Voor het maatschappelijk leven zijn vooral de groote, vliezige, lederachtige of houtige zwammen van belang, waarvan sommige eetbaar zijn, andere door de nijverheid worden gebezigd en nog andere als vergiftige gewassen de aandacht verdienen, De meeste van deze, namelijk alle soorten der geslachten Agaricus, Boletus, Polyporus, Cantharellus enz. behooren tot de voormalige Hoedzwammen, welke doorgaans een hoedvormigen, gesteelden of ongesteelden sporendrager bezitten, waaraan zich de sporenvoortbrengende toestel (Hymenium) aan de bovenste of onderste oppervlakte bevindt; eenige van deze behooren tot de Schijf- en eenige tot de Buikzwammen. Deze laatsten (met de truffels, de bovist enz.) hebben meestal een bolvormigen sporendrager met een lederachtig, ruw omkleedsel (peridium), hetwelk eindelijk openbarst en zich daarbij vaak in twee afzonderlijke lagen verdeelt, die van binnen eene verwonderlijke gedaante hebben. Binnen het peridium bevindt zich de sporenvoortbrengende, zeer verschillend gevormde toestel, wiens weefsel eindelijk verdwijnt, zoodat de sporen vrij worden, die eerst eene kleverige massa en vervolgens een droog poeder vormen. De Discomyceten en de Pyromyceten, waartoe de moederkoornzwam en het geslacht Sphaeria met zijne talrijke soorten behooren, hebben de sporenbuizen, waarin de sporen meestal in lange rijen gerangschikt zijn, aan de oppervlakte van een zeer verschillend gevormden, wel eens op een beker gelijkenden sporendrager tot eene schijf zamengevoegd (Discomyceten) of in een vast, aan den top zich openend kiemhuisje (perithecium) besloten (Pyromyceten).

De zwammen zijn stikstof houdend, weshalve de eetbare soorten eene voedzame, maar niet zeer verteerbare spijs opleveren. Bij de vliezige zwammen is de stikstof aan eene eigenaardige zelfstandigheid, fungine genaamd, gebonden. Daarenboven bevatten zij vette olie, osmasom, zwamsuiker, zwamzuur, eiwitverbindingen en vele vergiftige stoffen, welke men tot nu toe nog niet heeft afgescheiden. Het is moeijelijk, de kenmerken aan te wijzen van vergiftige en niet vergiftige zwammen. Hoewel de meeste vergiftige soorten een walging wekkenden reuk hebben, kan men daarop niet vertrouwen. Zelfs de onschadelijke, de eetbare zwammen kunnen, als zij zeer oud zijn, vergiftig worden.

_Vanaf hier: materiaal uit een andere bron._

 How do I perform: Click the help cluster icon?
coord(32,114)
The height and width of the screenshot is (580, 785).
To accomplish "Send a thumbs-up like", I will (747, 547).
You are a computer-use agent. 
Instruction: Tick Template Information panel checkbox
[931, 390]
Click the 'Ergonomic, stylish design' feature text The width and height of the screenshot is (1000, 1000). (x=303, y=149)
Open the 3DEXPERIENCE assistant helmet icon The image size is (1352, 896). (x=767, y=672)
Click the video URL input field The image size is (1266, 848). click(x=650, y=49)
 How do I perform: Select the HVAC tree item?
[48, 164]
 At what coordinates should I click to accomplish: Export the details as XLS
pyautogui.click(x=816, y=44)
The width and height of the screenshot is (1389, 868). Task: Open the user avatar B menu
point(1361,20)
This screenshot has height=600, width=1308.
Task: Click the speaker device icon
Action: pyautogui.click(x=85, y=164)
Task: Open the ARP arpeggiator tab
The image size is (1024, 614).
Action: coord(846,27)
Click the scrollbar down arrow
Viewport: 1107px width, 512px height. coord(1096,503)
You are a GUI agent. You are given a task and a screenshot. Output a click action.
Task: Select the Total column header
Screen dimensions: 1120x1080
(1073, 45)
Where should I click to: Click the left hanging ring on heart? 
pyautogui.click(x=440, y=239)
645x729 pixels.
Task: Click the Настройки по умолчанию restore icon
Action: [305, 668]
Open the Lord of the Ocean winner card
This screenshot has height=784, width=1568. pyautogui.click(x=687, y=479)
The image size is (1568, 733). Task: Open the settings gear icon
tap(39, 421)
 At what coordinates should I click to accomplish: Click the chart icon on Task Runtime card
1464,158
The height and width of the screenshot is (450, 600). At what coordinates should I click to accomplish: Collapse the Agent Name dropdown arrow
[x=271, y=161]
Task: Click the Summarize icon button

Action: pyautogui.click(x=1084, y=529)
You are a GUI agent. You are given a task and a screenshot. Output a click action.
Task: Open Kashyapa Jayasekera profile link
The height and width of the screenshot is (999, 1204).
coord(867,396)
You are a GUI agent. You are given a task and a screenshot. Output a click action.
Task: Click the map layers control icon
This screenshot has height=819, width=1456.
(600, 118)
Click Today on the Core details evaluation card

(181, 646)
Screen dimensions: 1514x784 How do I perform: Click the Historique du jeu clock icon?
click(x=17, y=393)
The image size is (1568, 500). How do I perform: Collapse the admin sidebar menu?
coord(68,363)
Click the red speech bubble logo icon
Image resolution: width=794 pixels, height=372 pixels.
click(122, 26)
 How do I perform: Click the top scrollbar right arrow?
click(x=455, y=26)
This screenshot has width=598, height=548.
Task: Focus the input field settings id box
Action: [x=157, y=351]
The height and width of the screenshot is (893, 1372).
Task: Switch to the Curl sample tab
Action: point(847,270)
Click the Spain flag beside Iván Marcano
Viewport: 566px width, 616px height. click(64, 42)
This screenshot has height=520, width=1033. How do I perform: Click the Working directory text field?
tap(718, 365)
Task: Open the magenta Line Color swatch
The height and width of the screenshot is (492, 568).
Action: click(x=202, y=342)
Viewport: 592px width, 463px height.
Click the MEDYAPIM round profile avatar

Uit de vergiftige soorten kan men het gif, gewoonlijk in het melksap aanwezig, verwijderen door ze in koud of warm water te weeken. Men vermeldt, dat de vergiftige vliegenzwam in vele oorden van Rusland op die wijze behandeld en zonder nadeelige gevolgen genuttigd wordt. Het zwamvergif werkt eerst na verloop van uren op eene ontstekingwekkende of verdoovende wijze. Na een zwamvergiftiging is het van belang terstond een braak- of purgeermiddel te gebruiken, — voorts behooren tot de tegengiften: azijn, citroenzuur, boomolie met houtskoolpoeder, bijtende ammoniak (42 droppels in water), galnoten en een aftreksel van eiken- en kinabast. Eetbare zwammen worden vooral gebruikt in Rusland, Oostenrijk, Bohemen en Thüringen, terwijl men ze elders bezigt tot het bereiden van getruffeerde schotels.